Strong women (and men) 22. April 2014
Von Hans-Peter Muller - Veröffentlicht auf Amazon.com
Format: Gebundene Ausgabe Verifizierter Kauf
Richard Tapper, an emeritus professor of Anthropology at the School of Oriental and African Studies at the University of London, is an expert of the Shahsavan and has written a political and social history of these frontier nomads in the northwestern corner of Iran. He and Jon Thomson, a visiting fellow at St. Cross College, University of Oxford, and Director of the Beattie Archive in the Department of Eastern Art at the Ashmolean Museum in Oxford, have collected a large number of essays of the different nomadic tribes in Iran which are supplemented with wonderful photographs of the people by Nasrollah Kasraian. They were ‘taken’ as Thompson explains in the preface, during the 1980s, a time when Iran was in a murderous war with arch foe Saddam Hussein, then dictator in Iraq.

“We speak of ‘taking’ a photograph, and faced by a camera, many people intuitively sense that the photographer is taking something which in essence is for his own use. Even though a promise may be made to send prints – a promise often broken – the feeling remains that there is a predatory aspect to his work. This is especially the case when pictures are taken without a person’s permission or knowledge. The situation becomes abundantly clear to anyone foolish enough to use a Polaroid camera in the field. As soon as the subjects discover that they can get hold of the image and keep it for themselves, and furthermore they can control the image they present, all resistance vanishes and the clamour to be photographed is unending.”

The pictures are indeed breathtaking. My first impression was that they mainly portray old, middle-aged and young women with their children and grandchildren, not men: beautiful women with striking features. It is mentioned in the book and crystal clear when watching the pictures: “[they] are visibly tougher and freer than their settled sisters, yet their life consists of back-breaking work fetching huge loads of fuel and water and long hours at the loom.” One may instantly feel a desire to get to know them personally, talk with them and share so different experiences in life.

#### Exercise directions:
Quote the passage of the book review above word for word, everything from "The pictures are" down to "experiences in life.". The data that comes next is separate material and has no connection to the review above.

#### Data section:

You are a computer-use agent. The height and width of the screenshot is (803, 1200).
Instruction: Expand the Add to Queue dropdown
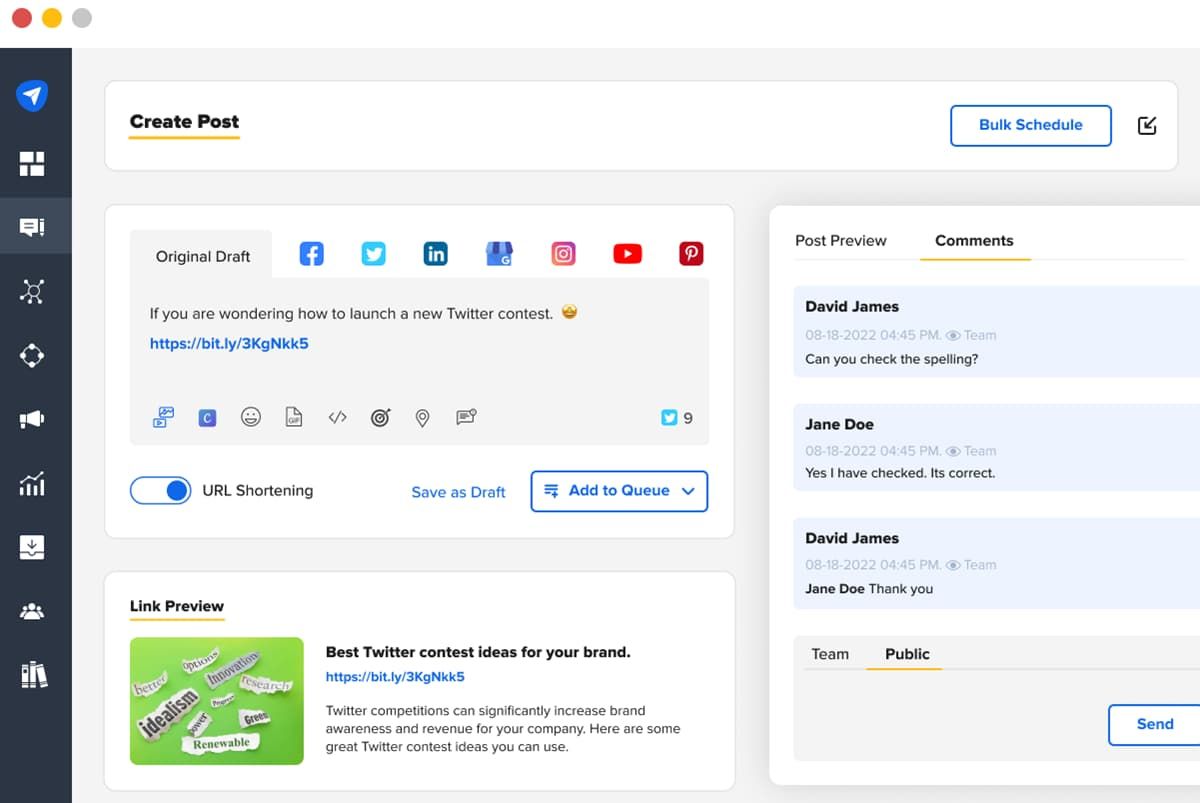(x=687, y=491)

#### Solution for this exercise:
The pictures are indeed breathtaking. My first impression was that they mainly portray old, middle-aged and young women with their children and grandchildren, not men: beautiful women with striking features. It is mentioned in the book and crystal clear when watching the pictures: “[they] are visibly tougher and freer than their settled sisters, yet their life consists of back-breaking work fetching huge loads of fuel and water and long hours at the loom.” One may instantly feel a desire to get to know them personally, talk with them and share so different experiences in life.